Brigitte Hammer: Die Kräfte der Welt suchen

oder wie ein Künstler seine Aufgabe findet
Gedanken zu den raumplastischen Projekten von Rolf Lieberknecht

Wer in Steglitz am denkmalgeschützten Auto-Pavillon aus den fünfziger Jahren vorbei auf die vom Kulturamt Steglitz genutzte Gründerzeit-Villa zugeht, passiert zwischen Pavillon und Schwartzscher Villa einen den Platzgrund durchschneidenden, in den Boden eingelassenen Streifen kobaltblauen Glases, der von unten mit Neonröhren zum Leuchten gebracht wird. Die Augen des erstaunten Betrachters folgen dem Verlauf des blauen Bandes, das in den Eingang des Büro- und Geschäftshauses – eines bemerkenswerten Bauwerkes des Architektenteams Assmann, Salomon & Scheidt – führt und dort, den Boden der beidseitig offen stehenden Aufzugkabine durchschneidend, auf eine rückwärtig angebrachte Spiegelfläche zuläuft, die das blaue Licht als leuchtende Linie wieder auf den Platz zurückspiegelt. Wenn der Besucher den Aufzug betritt und sich die Türen geschlossen haben, hebt sich das Stück blauen Bandes mit dem Bodensegment im Aufzug senkrecht nach oben und trägt das blaue Licht somit durch alle Etagen.
Dieses 1993 geschaffene Konzept von Rolf Lieberknecht zeigt in seiner schlichten, fast beiläufigen Erscheinungsform und seiner das Haus und den Platz überwindenden Räumlichkeit auf eindrucksvolle Weise die hochkomplexen Implikationen des Arbeits-prinzips des Künstlers und Architekten. Seine Eingriffe in Architektur und Raum sind diskret, aber nachhaltig und ungewöhnlich. Die Steglitzer Arbeit ist am Tage unauffällig und gewinnt mit zunehmender Dunkelheit an fast magischer Intensität.
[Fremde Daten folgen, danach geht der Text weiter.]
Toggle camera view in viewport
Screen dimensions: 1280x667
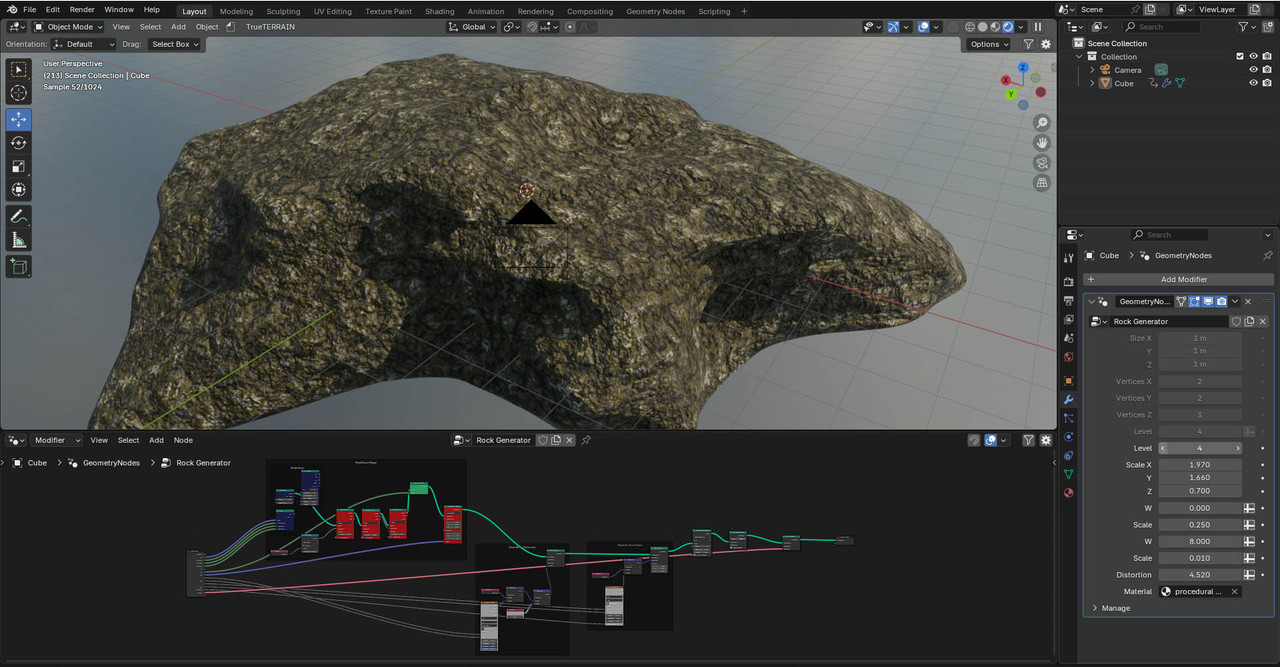coord(1042,163)
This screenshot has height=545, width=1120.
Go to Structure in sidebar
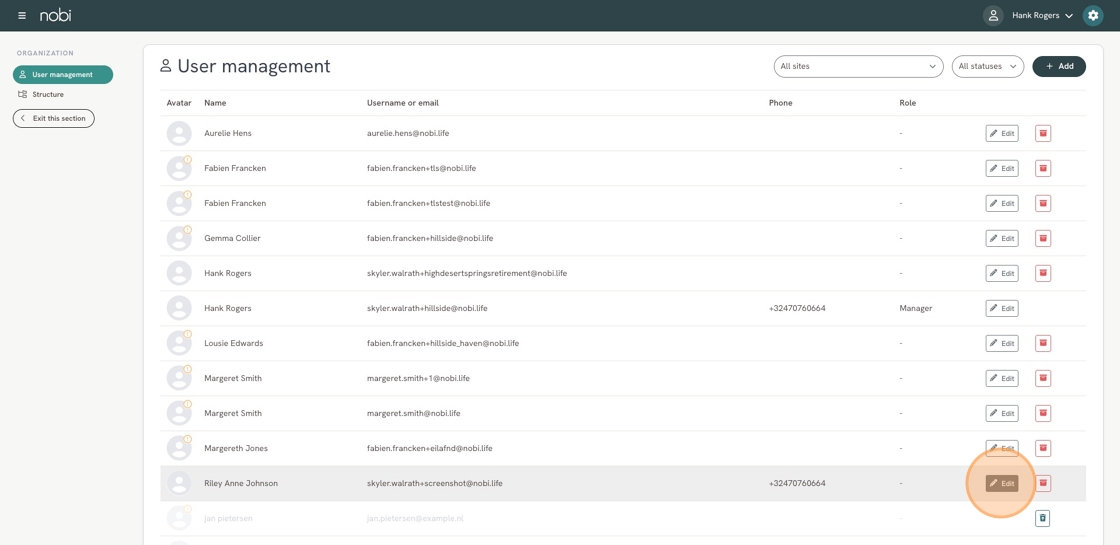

Lichspur 1, Berlin 1992-93
Lichspur 1, Berlin 1992-93, Foto: Udo Hesse

Sie fügt sich ins Platzniveau und markiert doch eine deutliche Grenze, wenn man den Platz von der Schloßstraße her überquert (da muß man blitzschnell entscheiden, ob man seinen Fuß auf den blauen Streifen stellen mag oder den Schrittabstand so wählt, daß man nicht auf das Glas tritt), während sie den Besucher nahezu unmerklich ins Haus zieht, wenn er von der Grunewaldstraße her kommt, oder ihm die Entscheidung abverlangt, rechts oder links am Streifen vorbeizugehen, wozu der Passant sich in Sekundenschnelle seines Zieles bewußt werden muß.
Die Arbeiten mit Licht und seinen drei Grundqualitäten, seinen energetischen, expansiven und entmaterialisierenden Eigenschaften, bilden einen umfangreichen Komplex in Lieberknechts Oeuvre. Sein Umgang mit diesem Medium ist ebenso konkret wie raffiniert und betrifft sowohl seine „strahlende“ als auch seine „beleuchtende“ Funktion.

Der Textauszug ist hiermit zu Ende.